Background. COVID-19 is a systemic disease with multiorgan damage, which requires a better understanding and deepening of histopathogenesis in order to improve treatment. Autopsy remains a gold standard to establish certain diagnoses and to integrate the morphological spectrum of lung lesions, explaining the cause of death, into a clinical context.
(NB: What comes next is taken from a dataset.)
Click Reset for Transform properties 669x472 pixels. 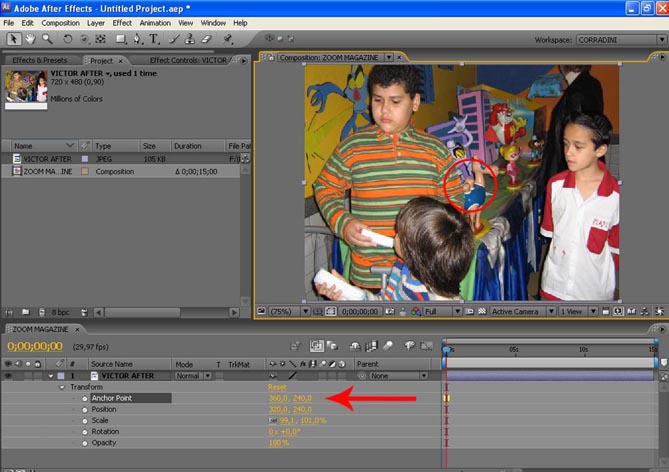point(277,387)
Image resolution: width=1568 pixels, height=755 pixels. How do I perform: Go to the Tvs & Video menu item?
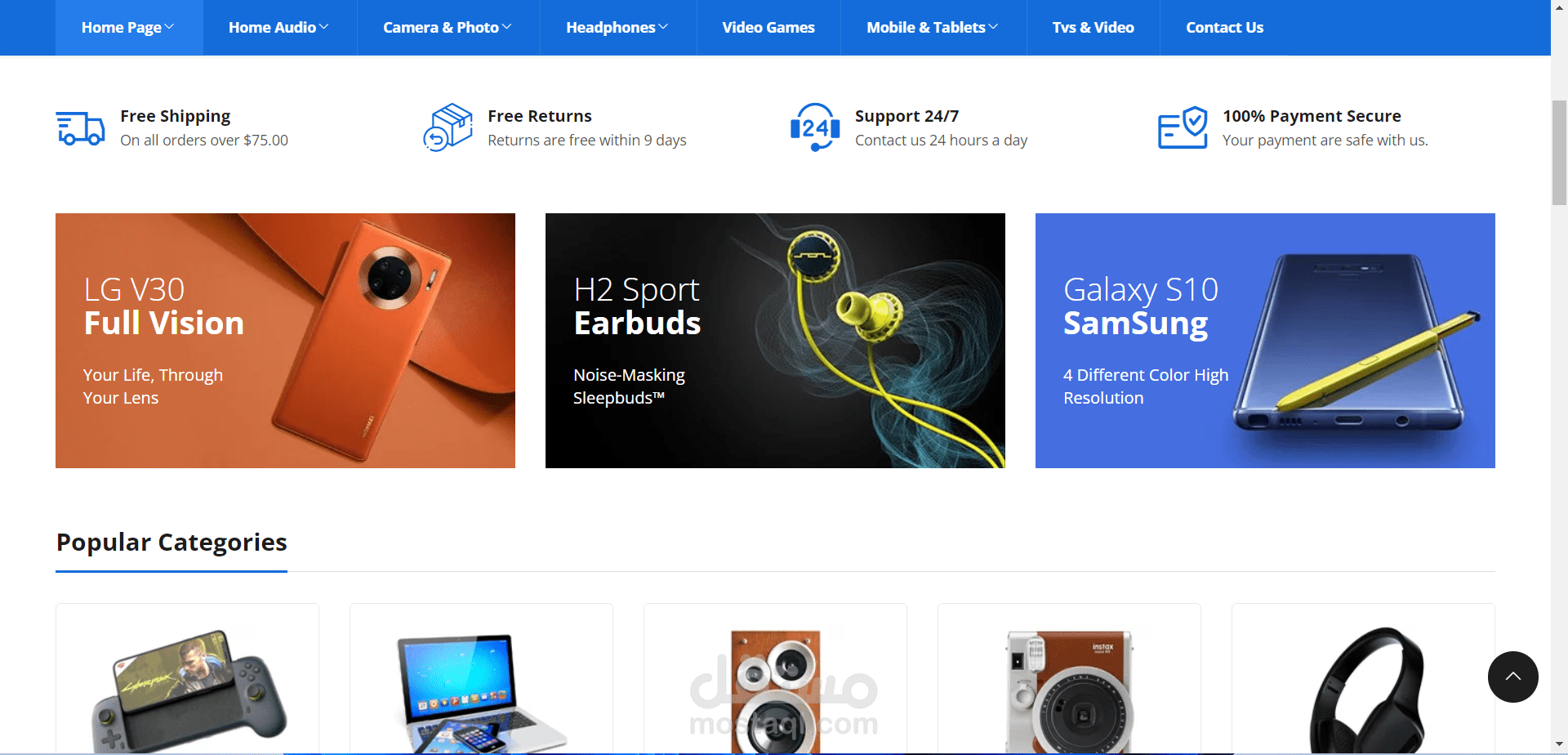pos(1093,28)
Methods and Results. The study included 57 autopsies performed during 2020-2021 associated with SARS-CoV-2 infection. Among the autopsies we performed, diffuse alveolar damage (DAD) was the most common pulmonary morphological change, 31.8% of them with acute or exudative phase and 33.3% with proliferative phase of DAD. Acute fibrous organizing pneumonia or organizing pneumonia with fibrous remodeling processes and pulmonary fibrosis were rarely observed. The most unfavorable outcome and death associated with SARS-CoV-2 infection was frequent in older men, with a high rate of comorbidities.
Microscopically, SARS-CoV-2 presents many common aspects with MERS-CoV and SARS-CoV-1, such as alveolar hyaline membrane, desquamated alveolar cells, alveolar edema and alveolar and interstitial lymphocyte and monocytes infiltration.
Conclusions. Our study includes a large number of autopsies on patients with SARS-CoV-2 infection performed in Romania. COVID 19 associated pneumonia combines classical aspects of alveolar and interstitial pneumonia with some peculiarities. Autopsies are of major importance in understanding SARS-CoV-2 infection.